Lambda execution has two important phases: init and invoke.

Phase What Happens Performance Impact
Init phase Runtime starts, code loads, global code runs Affects cold start time
Invoke phase Handler processes the event Affects normal execution duration
import boto3

# Init phase
s3_client = boto3.client("s3")

def lambda_handler(event, context):
    # Invoke phase
    return {
        "message": "Hello from Lambda"
    }

Important: code outside the handler runs during initialization. Heavy imports, expensive setup, and network calls outside the handler can make cold starts slower.

Cold Start vs Warm Start

A warm start happens when Lambda reuses an existing execution environment. In that case, initialization has already happened, so Lambda can call the handler faster.

Invocation Type What Happens Typical Result
Cold start New environment is created Slower first invocation
Warm start Existing environment is reused Faster invocation
First request after scale-up:
cold start

Next request using same environment:
warm start

Key point: warm starts are not guaranteed. Lambda may reuse an environment, but your application should never depend on reuse for correctness.

What Causes Cold Starts?

Cold starts are affected by several factors. Some are controlled by AWS, but many are influenced by your code, dependencies, configuration, and architecture.

Factor Why It Matters
Runtime Some runtimes initialize faster than others
Package size Larger packages take longer to load and initialize
Dependencies Heavy imports increase init time
Initialization code Global setup runs before the handler
VPC configuration Private networking can add complexity and latency
Memory setting More memory also gives more CPU, which can speed initialization
Traffic pattern Bursty traffic may require many new environments

How to Detect Cold Starts

Cold starts should be measured, not guessed. You can detect them using CloudWatch logs, metrics, tracing, or a simple global variable flag.

CloudWatch Init Duration

For cold invocations, Lambda logs may include Init Duration. This shows how long the initialization phase took.

REPORT RequestId: abc...
Duration: 120.45 ms
Billed Duration: 121 ms
Init Duration: 450.32 ms

Manual Cold Start Flag

You can also track cold starts yourself with a global variable.

import json
import logging

logger = logging.getLogger()
logger.setLevel(logging.INFO)

is_cold_start = True

def lambda_handler(event, context):
    global is_cold_start

    logger.info(json.dumps({
        "requestId": context.aws_request_id,
        "coldStart": is_cold_start
    }))

    is_cold_start = False

    return {
        "status": "ok"
    }

Rule of thumb: track cold starts separately from handler duration. Otherwise, you may optimize the wrong thing.

Reduce Package Size

Large deployment packages can increase cold start time. A small Lambda package is easier to load, deploy, inspect, and maintain.

Remove Unused Files

Common package bloat:
- tests
- documentation
- local virtual environments
- cache directories
- unused libraries
- large example files
- development-only tools

Review Dependencies

Do not include dependencies just because they are convenient. Some packages pull large transitive dependency trees.

Situation Better Choice
Simple JSON transformation Use standard library
One HTTP call Use a lightweight client
Small validation logic Avoid importing a large framework if not needed
Heavy data processing Consider whether Lambda is the right compute model

Rule of thumb: every dependency should justify its cold start cost.

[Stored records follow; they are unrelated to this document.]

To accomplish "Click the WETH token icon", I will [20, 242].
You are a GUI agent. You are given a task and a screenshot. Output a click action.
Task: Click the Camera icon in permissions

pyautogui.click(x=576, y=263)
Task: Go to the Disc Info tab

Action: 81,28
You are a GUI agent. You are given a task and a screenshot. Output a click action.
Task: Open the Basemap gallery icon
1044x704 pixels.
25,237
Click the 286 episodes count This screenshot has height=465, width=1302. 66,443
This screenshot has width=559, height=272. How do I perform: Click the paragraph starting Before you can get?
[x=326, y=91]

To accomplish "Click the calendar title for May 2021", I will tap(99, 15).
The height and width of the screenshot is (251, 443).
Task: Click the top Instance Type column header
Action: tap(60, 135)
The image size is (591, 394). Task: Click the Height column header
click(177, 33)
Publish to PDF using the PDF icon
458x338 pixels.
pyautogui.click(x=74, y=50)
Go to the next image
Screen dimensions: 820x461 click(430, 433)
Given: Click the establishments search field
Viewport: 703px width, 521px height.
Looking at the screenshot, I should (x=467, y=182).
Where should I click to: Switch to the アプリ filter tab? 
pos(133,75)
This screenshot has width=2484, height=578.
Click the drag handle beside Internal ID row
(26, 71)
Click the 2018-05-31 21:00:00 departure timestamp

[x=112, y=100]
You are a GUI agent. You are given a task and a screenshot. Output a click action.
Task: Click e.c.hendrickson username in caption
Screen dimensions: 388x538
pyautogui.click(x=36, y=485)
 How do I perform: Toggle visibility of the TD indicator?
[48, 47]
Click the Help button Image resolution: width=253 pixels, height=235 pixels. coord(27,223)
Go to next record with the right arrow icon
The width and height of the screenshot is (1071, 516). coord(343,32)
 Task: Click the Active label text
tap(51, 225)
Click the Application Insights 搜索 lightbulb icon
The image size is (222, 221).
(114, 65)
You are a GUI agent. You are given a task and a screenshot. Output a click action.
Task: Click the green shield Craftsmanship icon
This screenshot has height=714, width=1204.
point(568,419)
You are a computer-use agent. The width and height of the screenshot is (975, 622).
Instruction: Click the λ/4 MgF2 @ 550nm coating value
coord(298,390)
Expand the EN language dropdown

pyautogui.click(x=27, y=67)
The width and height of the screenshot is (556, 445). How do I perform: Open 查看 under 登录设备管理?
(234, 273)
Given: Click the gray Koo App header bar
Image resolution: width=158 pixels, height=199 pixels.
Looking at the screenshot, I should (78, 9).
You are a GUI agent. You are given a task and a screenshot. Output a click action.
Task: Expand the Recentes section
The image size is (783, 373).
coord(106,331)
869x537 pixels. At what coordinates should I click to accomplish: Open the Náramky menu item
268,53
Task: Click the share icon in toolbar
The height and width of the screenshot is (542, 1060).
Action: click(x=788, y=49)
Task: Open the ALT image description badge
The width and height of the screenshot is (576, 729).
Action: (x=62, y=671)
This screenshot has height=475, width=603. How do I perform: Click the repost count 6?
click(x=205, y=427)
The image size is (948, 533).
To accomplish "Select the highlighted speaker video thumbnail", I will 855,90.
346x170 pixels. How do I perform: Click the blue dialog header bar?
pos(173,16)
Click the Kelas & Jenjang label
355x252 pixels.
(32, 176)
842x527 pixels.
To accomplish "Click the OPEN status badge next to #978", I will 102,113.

Optimize Initialization Code

Initialization code runs before your handler. Keep it small and predictable.

Bad Initialization Example

# Bad: remote call during initialization
config = load_config_from_remote_api()

def lambda_handler(event, context):
    return {
        "config": config
    }

This makes every cold start depend on a remote API call.

Better Initialization Example

config = None

def get_config():
    global config

    if config is None:
        config = load_config_from_remote_api()

    return config

def lambda_handler(event, context):
    return {
        "config": get_config()
    }

This loads configuration only when needed and reuses it during warm invocations.

Reuse SDK Clients and Connections

Reusable clients are one of the best things to initialize outside the handler. Creating AWS SDK clients on every invocation wastes time.

AWS SDK Client Reuse

import boto3

# Created during init and reused during warm invocations
dynamodb = boto3.resource("dynamodb")
table = dynamodb.Table("Users")

def lambda_handler(event, context):
    response = table.get_item(
        Key={"id": event["userId"]}
    )

    return response.get("Item")

Database Connection Reuse

Database connections can also be reused, but they require more care because connections can become stale or closed.

import os
import psycopg2

connection = None

def get_connection():
    global connection

    if connection is None or connection.closed:
        connection = psycopg2.connect(
            host=os.environ["DB_HOST"],
            dbname=os.environ["DB_NAME"],
            user=os.environ["DB_USER"],
            password=os.environ["DB_PASSWORD"]
        )

    return connection

def lambda_handler(event, context):
    conn = get_connection()

    with conn.cursor() as cursor:
        cursor.execute("SELECT now()")
        row = cursor.fetchone()

    return {
        "databaseTime": str(row[0])
    }

Important: for relational databases, consider RDS Proxy and reserved concurrency to avoid connection exhaustion.

Use Lazy Loading

Lazy loading means importing or initializing something only when it is actually needed. This can reduce cold start time when a heavy dependency is used only by some requests.

Lazy Loading Example

def lambda_handler(event, context):
    if event.get("generateReport"):
        import pandas as pd
        return generate_report(pd, event)

    return {
        "message": "Report generation not needed"
    }

Trade-off: lazy loading moves cost from the cold start into the request path that uses the dependency. Use it when only some invocations need the heavy code.

Choose the Right Runtime

Runtime choice affects cold start behavior, dependency size, developer productivity, and ecosystem support.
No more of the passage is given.